(SOURCE):
= = = = =

# Ratings Dropping...ah!!!



## julianashusband (Aug 6, 2014)

Over the last 2 weeks my rating has started to go down. I haven't been doing anything different (I don't think). So I emailed support asking if they had any feedback from riders that I could use to help myself improve. The response I got is that they don't give individual ratings. I didn't ask for ratings. I didn't ask for individual. All I wanted was ANY feedback they have received! 

I wrote back and was told that I had a good record except for a "couple of 2's and 3's." 2's and 3's? That's not what I asked for. I wanted feedback!


----------



## cybertec69 (Jul 23, 2014)

julianashusband said:


> Over the last 2 weeks my rating has started to go down. I haven't been doing anything different (I don't think). So I emailed support asking if they had any feedback from riders that I could use to help myself improve. The response I got is that they don't give individual ratings. I didn't ask for ratings. I didn't ask for individual. All I wanted was ANY feedback they have received! Thank you Uber for helping me be a better driver.


Don't sweat it, just go pick up those cheap uber fares, and keep bringing in the cheese for the uber master, don't take the rating system seriously "uber doesn't, why should you" , it will do nothing but stress you out, there is enough stress already with idiot passengers and these low price rates, uber wants and NEEDS you on the road, don't fret over the ******, just go get more fares.


----------



## Former Yellow Driver (Sep 5, 2014)

julianashusband said:


> I wrote back and was told that I had a good record except for a "couple of 2's and 3's." 2's and 3's? That's not what I asked for. I wanted feedback!


If you feel that you absolutely HAVE to worry about this crap: I think most drivers can review their last couple of weeks worth of fares and have a fairly good idea of who might have sandbagged them. Try to determine who (gut feeling) gave you a 2 or 3 star rating and either figure out how to fix whatever didn't go well....or try to avoid getting anymore fares from that "type" of customer. For instance if you had less than stellar rides with drunk 21 year old girls when the bars close....don't pickup any more of those fares.


----------



## LAuberX (Jun 3, 2014)

You are too far away to attend my weekend 5 star driving seminar (a.k.a. ball licking 101)

On this subject Uber is useless.... watch the training videos, speak when spoken to, know your city and drive smoooooth


----------

= = = = =

(MATERIAL):
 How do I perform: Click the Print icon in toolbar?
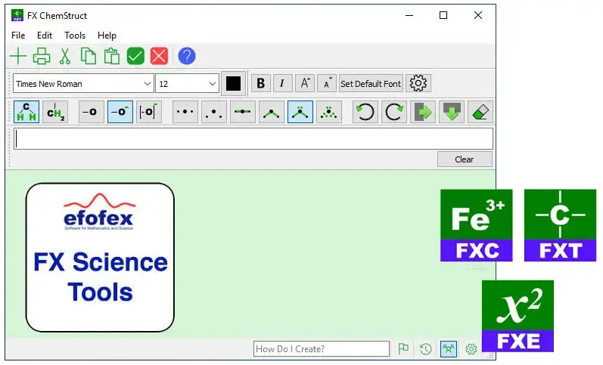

= = = = =

(SET TASK): Using the ratings thread, mark each statement yes or no and quote the words that decide it: (a) Support told julianashusband that they don't give individual ratings. (b) cybertec69 advises taking the rating system seriously. (c) LAuberX says Uber is helpful on this subject. The data is separate material that has nothing to do with the ratings thread.

(OUTPUT BELOW):
(a) Yes: "The response I got is that they don't give individual ratings."
(b) No: "don't take the rating system seriously"
(c) No: "On this subject Uber is useless"